SOURCE

Incoming Emory president focused on access, affordability, cooperation


Renowned public health researcher Claire Sterk initially didn’t think much about applying to become Emory University’s next president. Her colleagues pushed her to apply, and the job description mentioning collaboration and positioning Emory for the future excited her.

Still, she said, “it was a tremendous surprise … I never totally allowed myself to believe I would be a finalist.”

Sterk, Emory’s current provost and executive vice president for academic affairs, will become the university’s first female president in September. It’s a significant feat — about 26 percent of college presidents are female — but to her, not the most important one.

“I’m excited to be Emory’s first female president, but more excited about being Emory’s president,” she said.

Sterk will take over Sept. 1 for retiring president James Wagner, who led the institution for 13 years.

On her list of priorities are addressing some of the challenges in higher education including providing better access and making college more affordable for students, improving collaboration between faculty and students and increasing diversity among students and employees, particularly in science and technology fields. Also important is continuing leadership in the health care industry.

THINGS TO DO
1. In the article above about Emory's incoming president, how long did James Wagner lead the institution?
2. Carry on the article about Emory's incoming president, starting right after its last sentence.

MATERIAL PROVIDED
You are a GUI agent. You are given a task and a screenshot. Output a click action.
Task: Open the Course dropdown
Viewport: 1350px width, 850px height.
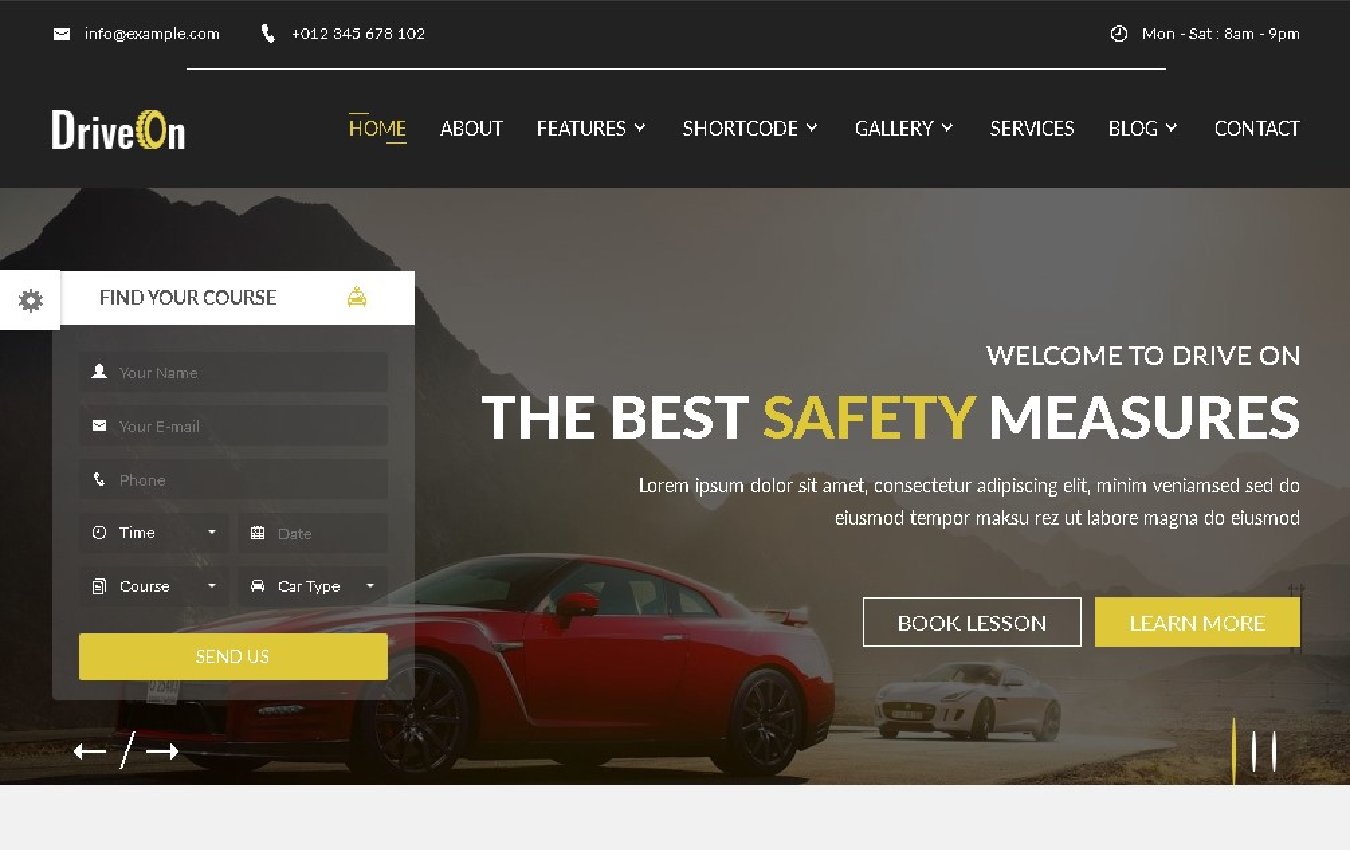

ANSWERS TO THE EXERCISES
1. 13 years.

2.
“One of the treasurers of Emory is to have the academic health center … which allows for training opportunities for students and allows for discovery and advances in health and healing. I’m proud that Emory has trained the majority of health care providers in the state of Georgia.”

Sterk, a native of the Netherlands, began her tenure at Emory in 1995 as a faculty member in the school of public health. She also chaired the behavioral sciences and health education department and was associate dean for research and senior vice provost for academic affairs.

During her professional career, Sterk has become a leading international expert in public health and anthropology. With her husband and research partner, Kirk Elifson — who is also a faculty member in Emory’s Rollins School of Public Health — she has attracted more than $33 million in research funding to Emory.